[Problem details] Only the lines that hold "status" should be in the answer, each copied from the data below.

____ Input material

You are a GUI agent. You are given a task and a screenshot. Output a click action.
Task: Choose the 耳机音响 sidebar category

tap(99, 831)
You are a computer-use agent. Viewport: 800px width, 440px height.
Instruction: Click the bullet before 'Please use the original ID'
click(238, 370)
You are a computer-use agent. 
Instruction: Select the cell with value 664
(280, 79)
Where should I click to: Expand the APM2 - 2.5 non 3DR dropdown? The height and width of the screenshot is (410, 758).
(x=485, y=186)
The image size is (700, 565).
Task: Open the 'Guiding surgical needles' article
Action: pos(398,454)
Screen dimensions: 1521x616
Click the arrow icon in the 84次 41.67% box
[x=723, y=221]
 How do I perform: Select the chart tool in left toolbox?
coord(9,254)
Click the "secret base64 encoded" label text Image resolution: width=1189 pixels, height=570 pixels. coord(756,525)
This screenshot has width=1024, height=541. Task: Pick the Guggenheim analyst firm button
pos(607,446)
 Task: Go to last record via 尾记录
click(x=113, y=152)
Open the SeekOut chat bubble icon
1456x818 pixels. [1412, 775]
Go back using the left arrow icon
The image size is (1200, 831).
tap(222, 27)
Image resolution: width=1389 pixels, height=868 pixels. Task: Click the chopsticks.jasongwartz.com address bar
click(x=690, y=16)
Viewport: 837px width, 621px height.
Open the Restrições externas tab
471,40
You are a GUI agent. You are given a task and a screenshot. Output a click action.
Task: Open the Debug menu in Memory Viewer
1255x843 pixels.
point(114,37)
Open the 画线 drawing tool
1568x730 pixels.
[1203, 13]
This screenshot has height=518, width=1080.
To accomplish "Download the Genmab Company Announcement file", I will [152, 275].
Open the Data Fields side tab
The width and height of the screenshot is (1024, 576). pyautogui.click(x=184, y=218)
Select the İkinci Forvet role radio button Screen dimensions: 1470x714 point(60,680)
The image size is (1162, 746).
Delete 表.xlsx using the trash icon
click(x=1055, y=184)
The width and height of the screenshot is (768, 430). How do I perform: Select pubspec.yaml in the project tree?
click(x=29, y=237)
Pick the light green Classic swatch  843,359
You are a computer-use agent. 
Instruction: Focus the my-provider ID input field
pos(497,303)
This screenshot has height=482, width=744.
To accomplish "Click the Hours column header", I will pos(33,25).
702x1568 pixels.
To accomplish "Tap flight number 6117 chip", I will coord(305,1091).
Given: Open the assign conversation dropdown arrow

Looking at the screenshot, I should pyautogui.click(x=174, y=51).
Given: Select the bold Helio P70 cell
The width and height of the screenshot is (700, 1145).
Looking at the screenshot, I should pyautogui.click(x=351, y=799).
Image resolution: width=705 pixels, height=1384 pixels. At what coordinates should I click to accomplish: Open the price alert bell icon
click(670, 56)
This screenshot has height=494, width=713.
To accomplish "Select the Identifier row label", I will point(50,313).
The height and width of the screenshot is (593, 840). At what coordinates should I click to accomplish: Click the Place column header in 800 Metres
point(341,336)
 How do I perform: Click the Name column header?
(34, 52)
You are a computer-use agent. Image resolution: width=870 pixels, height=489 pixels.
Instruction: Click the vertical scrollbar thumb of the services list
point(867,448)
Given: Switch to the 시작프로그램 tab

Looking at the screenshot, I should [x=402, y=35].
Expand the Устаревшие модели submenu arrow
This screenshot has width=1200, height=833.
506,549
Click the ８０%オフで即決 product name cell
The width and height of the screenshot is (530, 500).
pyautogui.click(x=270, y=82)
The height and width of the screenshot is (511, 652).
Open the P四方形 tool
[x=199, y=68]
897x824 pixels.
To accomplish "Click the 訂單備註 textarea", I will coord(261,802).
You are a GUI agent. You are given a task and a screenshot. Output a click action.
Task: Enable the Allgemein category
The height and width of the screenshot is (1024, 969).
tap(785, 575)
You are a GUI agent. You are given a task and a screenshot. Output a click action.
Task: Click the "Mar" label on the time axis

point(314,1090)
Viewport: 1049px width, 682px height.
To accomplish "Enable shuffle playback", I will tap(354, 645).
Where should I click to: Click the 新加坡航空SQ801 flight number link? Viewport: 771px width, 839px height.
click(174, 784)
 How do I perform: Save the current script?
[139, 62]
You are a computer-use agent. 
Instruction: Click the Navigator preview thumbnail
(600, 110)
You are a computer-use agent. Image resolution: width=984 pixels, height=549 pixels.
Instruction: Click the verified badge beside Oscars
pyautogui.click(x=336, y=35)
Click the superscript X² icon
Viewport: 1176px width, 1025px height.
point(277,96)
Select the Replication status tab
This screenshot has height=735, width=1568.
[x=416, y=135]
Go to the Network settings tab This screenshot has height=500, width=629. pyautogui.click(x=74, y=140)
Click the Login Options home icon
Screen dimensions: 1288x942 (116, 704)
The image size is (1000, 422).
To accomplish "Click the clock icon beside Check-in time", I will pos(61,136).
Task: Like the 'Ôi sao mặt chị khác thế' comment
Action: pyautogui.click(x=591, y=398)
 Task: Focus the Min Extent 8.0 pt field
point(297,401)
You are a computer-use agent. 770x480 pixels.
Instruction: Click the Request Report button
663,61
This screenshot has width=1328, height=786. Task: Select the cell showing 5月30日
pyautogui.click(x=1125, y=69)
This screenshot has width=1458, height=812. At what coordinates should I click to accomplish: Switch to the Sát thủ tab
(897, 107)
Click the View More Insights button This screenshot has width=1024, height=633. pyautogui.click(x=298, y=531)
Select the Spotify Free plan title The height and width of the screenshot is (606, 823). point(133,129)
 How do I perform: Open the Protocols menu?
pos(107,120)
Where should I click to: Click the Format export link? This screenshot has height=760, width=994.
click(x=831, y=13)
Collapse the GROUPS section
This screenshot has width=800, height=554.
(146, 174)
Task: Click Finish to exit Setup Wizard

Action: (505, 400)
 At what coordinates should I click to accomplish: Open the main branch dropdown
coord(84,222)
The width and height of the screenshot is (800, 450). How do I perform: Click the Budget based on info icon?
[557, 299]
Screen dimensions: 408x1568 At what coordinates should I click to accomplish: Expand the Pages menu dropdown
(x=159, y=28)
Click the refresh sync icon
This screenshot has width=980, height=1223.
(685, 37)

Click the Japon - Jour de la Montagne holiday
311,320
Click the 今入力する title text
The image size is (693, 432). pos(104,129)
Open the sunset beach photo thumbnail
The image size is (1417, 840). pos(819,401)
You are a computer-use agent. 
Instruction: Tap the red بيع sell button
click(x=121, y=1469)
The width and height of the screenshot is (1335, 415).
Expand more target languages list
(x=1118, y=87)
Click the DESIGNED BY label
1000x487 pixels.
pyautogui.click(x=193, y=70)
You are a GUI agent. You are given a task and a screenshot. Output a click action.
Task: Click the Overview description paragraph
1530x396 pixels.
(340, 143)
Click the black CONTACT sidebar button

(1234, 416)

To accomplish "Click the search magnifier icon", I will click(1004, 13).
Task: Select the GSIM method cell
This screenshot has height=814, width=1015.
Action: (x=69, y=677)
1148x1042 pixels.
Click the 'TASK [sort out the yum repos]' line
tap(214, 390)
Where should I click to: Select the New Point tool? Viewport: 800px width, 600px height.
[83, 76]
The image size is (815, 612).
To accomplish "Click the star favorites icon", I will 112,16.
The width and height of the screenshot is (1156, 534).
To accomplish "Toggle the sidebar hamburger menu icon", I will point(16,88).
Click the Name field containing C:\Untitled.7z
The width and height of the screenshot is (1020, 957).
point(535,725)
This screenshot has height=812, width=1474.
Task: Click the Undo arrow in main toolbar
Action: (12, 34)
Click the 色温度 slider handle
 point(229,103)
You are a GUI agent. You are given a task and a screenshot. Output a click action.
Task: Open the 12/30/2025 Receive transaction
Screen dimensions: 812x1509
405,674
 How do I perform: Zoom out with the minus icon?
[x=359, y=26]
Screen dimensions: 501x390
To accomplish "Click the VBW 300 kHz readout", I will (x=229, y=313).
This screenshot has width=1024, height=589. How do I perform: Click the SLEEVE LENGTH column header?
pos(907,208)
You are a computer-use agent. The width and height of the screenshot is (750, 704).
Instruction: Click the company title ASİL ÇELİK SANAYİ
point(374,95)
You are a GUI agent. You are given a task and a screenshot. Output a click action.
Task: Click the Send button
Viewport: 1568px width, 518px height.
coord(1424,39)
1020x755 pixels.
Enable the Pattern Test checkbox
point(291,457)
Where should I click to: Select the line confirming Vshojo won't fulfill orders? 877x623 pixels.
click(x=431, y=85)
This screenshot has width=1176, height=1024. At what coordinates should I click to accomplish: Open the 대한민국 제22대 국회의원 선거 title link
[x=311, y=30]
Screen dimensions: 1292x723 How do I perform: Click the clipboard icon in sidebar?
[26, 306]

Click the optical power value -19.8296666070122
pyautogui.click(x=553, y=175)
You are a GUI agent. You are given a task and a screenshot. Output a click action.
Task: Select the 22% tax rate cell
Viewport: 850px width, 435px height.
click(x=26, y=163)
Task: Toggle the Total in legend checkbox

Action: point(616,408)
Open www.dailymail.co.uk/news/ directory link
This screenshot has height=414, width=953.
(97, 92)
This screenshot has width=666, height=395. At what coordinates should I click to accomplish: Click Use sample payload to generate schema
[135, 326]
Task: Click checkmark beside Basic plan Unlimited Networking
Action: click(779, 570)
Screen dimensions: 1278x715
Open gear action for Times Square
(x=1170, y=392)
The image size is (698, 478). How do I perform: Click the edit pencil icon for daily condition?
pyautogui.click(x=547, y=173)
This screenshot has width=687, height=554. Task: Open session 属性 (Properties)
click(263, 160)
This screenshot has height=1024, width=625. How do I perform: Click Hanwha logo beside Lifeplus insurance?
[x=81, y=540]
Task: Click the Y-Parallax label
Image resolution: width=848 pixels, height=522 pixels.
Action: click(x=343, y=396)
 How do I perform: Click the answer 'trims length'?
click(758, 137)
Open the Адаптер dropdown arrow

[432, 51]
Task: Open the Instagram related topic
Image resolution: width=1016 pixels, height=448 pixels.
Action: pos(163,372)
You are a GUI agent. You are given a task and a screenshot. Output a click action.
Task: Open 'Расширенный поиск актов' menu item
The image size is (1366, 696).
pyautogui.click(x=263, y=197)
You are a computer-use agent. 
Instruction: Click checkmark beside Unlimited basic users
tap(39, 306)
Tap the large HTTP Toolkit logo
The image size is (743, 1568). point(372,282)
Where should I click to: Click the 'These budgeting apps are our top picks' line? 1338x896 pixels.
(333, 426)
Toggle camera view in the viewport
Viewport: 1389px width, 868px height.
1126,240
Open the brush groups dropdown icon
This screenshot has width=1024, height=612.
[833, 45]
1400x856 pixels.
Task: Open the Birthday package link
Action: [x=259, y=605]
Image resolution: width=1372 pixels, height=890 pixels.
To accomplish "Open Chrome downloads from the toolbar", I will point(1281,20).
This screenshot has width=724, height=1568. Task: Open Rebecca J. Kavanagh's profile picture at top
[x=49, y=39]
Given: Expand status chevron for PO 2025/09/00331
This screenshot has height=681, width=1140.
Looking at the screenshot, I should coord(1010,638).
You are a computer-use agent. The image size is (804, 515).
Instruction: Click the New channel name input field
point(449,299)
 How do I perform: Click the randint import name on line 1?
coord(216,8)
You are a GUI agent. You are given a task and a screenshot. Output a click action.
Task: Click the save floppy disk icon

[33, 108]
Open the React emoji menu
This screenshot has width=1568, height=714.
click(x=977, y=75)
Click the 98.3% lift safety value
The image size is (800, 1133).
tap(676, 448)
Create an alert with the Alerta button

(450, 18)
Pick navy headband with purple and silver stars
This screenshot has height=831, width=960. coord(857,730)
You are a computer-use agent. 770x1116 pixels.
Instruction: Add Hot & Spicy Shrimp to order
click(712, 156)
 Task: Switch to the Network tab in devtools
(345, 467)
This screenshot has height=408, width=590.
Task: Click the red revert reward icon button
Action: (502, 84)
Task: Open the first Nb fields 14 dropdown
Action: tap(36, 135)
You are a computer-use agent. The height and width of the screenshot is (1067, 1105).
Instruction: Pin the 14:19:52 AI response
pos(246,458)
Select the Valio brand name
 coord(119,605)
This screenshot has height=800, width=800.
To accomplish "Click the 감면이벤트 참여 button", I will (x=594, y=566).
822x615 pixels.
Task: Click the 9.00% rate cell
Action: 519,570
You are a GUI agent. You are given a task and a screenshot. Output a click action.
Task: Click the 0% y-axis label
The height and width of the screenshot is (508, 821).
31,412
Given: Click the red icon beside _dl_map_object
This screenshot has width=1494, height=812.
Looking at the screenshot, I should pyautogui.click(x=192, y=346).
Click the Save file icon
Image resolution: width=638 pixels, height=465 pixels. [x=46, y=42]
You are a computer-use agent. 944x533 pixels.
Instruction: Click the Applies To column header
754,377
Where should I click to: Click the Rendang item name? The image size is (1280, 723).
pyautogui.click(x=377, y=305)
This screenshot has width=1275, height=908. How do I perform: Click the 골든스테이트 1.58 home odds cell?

________

[Written reply]
Select the Replication status tab
Given: Expand status chevron for PO 2025/09/00331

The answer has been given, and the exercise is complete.